(An english version of this post is available.)

Le 6 Juin 2015, je me suis généré une nouvelle clé PGP, dont l’empreinte est D4B08488 03E7D7AF F9DB90E2 4EB88CD9 57312C28.

J’utilise encore à ce jour ma clé historique, à savoir celle dont l’empreinte est E05CDFED D9B6DC33 6B23B510 27FFC627 78A363DF, mais je prévois de la révoquer d’ici environ un an.

J’ai resigné avec ma nouvelle clé toutes les clés que j’avais signé auparavant.
Pour faciliter l’authentification de ma nouvelle clé, mes deux clés sont signées mutuellement. Vous bénéficierez de la toile de confiance via ma clé actuelle, en attendant de signer ma nouvelle clé.

Voici les raison qui expliquent pourquoi j’ai décidé de me lancer:

Ma clé actuelle est vieille

Elle a 4 ans et demi, et je ne souhaite pas utiliser des clés qui ont plus de 6 ans, ce qui représente déjà une durée de vie importante pour une clé cryptographique.

Le risque associé à l’utilisation de vieilles clés tient au risque croissant avec le temps qu’un adversaire arrive à trouver la partie privée de votre clé.

Je voulais disposer d’une clé plus solide depuis un moment

Ma clé actuelle est une clé RSA de 2048 bits, et je souhaitais me générer une clé plus solide depuis un moment.

Je n’ai pas basculé vers la cryptographie sur courbes elliptiques, car les versions de gnupg 2.1 ne sont pas encore suffisament diffusées pour avoir un support correct, les cartes openpgp ne supportent pas les clés ECC, et je ne veux pas monter une configuration pour utiliser une carte PKCS#11 avec gnupg.

J’ai renouvellé ma carte à puce

Afin d’assurer une sécurité optimale, le stockage de clés privées ne devrait jamais se faire à l’extérieur d’une carte à puce. Ci-dessous, une photo du matériel que j’ai utilisé jusqu’à maintenant (carte à puce format ISO 7816 et un lecteur expresscard54).

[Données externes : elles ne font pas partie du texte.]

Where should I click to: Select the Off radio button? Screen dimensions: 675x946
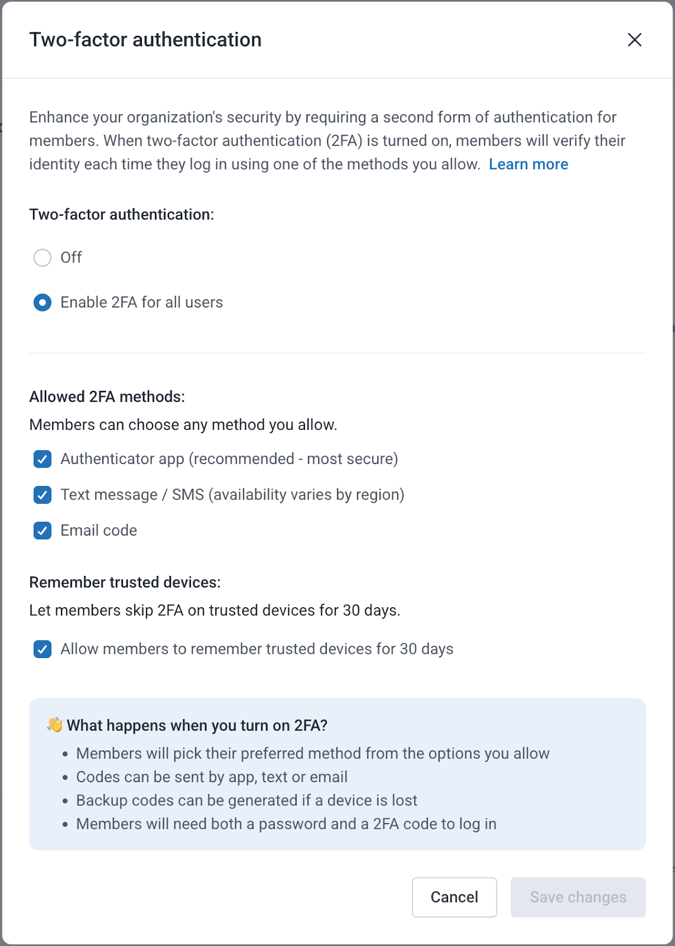(43, 258)
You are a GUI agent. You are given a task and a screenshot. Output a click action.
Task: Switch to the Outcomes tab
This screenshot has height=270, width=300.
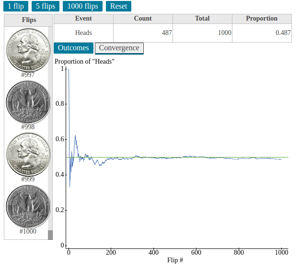click(73, 48)
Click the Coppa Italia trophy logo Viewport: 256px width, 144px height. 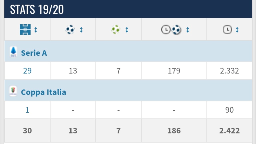pos(13,91)
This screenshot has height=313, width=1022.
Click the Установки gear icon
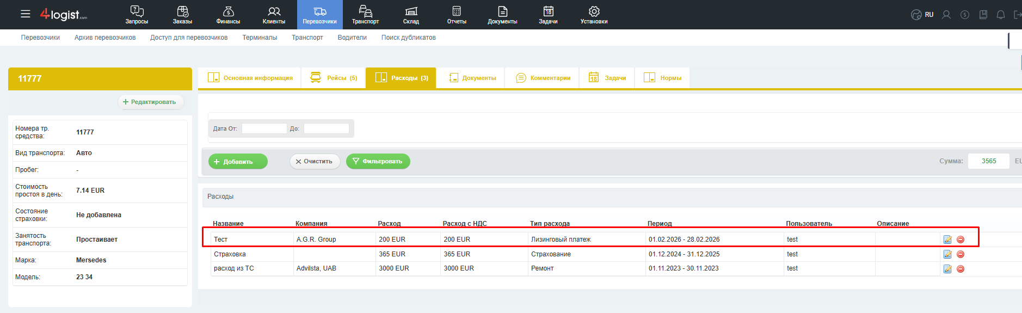[x=594, y=11]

De nos jours, d’une part, les slots Expresscard 54 se font de plus en plus rares sur les PC portables, à cause des contraintes de poids, et de volume des nouvelles gammes de matériel. Conserver une carte à puce au format ISO 7816 devient contraignant, car je devrais transporter un lecteur de cartes externe en permanence avec ma carte à puce.

D’autre part, j’utilise fréquemment ma carte à puce à la fois pour les opérations communes avec GPG, et pour l’authentification SSH, et je souhaitais remplacer mon matériel avant d’être victime d’une panne par usure de la mémoire interne.

En prenant en compte les deux points en supra, repartir sur de la carte à puce au format classique n’était pas envisageable, et je me suis donc tourné vers un format type « clé USB ».

Le format « dongle USB » est meilleur

J’ai rentenu le lecteur Gemalto Usb shell token V2 (cf. image en infra), pour sa légèreté, ses dimensions compactes, sa solidité, et parce qu’il est supporté nativement par une gamme large d’OS, avec le support des APDUs étendues (configuration plus simple).

A l’intérieur de dongle, j’ai installé une carte OpenPGP version 2.1, que mon fournisseur vend prédécoupée au format mini-SIM (si vous souhaitez vous équiper, n’hésitez pas à consulter sa boutique en ligne).

Depuis que Feitian a arrêté son contrat de revente avec gooze, c’est la meilleure solution que j’ai trouvé. A ce propos, j’ai constaté que gooze a mis la clé sous la porte.

Le résultat est assez propre une fois assemblé comme en témoigne la photo ci-dessus. J’ai ajouté un petit logo « GnuPG » entre la puce et la paroi du pour ne pas confondre ce dongle avec un autre que j’utilise déjà.

Pour les gens paranos qui souhaiterais authentifier la source de cet article, vous pouvez télécharger cette archive qui contient une version texte de cet article, et signé avec mes deux clés PGP. N’hésitez pas à poser vos questions en commentaire.